По отделению пронесся маленький крепенький торнадо. Вскоре около чудотворицы столпились все, причастные к операции.

— Как же вам удалось? Какие-то особые приемы? — гомонили медсестры.

— Сама не знаю. Долго с ним за жизнь разговаривала под массаж. Потом отвернулась и небрежно так бросила: «Не проведете. Я-то знаю, что вы на ногах держитесь лучше меня». Он хмыкнул как-то странно. Оглянулась — сидит и ногами этими касается пола, — улыбаясь, рассказывала Ксения Ивановна с видом многозначительным, дескать, так я вам и открыла свои профессиональные тайны. И кокетливо закруглилась: — Мне даже стыдно перед Ириной Леонидовной. Она столько билась, а у меня он за сутки пошел.

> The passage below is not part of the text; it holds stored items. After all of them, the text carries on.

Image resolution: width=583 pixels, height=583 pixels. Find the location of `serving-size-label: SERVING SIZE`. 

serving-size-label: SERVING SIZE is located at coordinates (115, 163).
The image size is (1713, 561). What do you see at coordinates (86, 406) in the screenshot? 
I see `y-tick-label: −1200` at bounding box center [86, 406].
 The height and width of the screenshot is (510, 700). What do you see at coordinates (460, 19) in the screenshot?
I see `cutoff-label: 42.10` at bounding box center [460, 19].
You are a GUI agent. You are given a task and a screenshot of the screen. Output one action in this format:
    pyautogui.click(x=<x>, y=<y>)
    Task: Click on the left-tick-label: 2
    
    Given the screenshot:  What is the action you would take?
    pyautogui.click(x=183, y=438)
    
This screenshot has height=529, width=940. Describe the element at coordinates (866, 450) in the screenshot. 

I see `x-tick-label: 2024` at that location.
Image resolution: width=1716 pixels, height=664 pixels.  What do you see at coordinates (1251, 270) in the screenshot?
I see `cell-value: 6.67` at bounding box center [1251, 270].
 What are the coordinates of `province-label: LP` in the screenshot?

— Догадываюсь, что она ему массировала и чем, — тихо сказал за спиной Трифоновой женский голос. — Эта сука мертвого поднимет «особыми приемами».

Другой женский голос хихикнул в ответ.

Катя поклялась себе в частной клинике держать язык за зубами. Не желала больше наживать врагов призывами к справедливости, равенству и братству. Но Ирину Леонидовну защитить было некому, а везучая нахалка беззастенчиво пожинала чужие лавры. И в лучших традициях себя прежней Катя отчетливо выпалила:

— Не у вас пошел, а в вашем присутствии. Вероятно, ему надо было увидеть новое случайное лицо, услышать любую другую манеру речи. И количество усилий Ирины Леонидовны мигом переросло в качество состояния пациента. Я ваших заслуг не умаляю, но на девяносто девять процентов отличный результат — ее.

В ординаторской стало тихо. Кажется, всем было неловко за медсестру, доблестно защитившую права отсутствующего специалиста.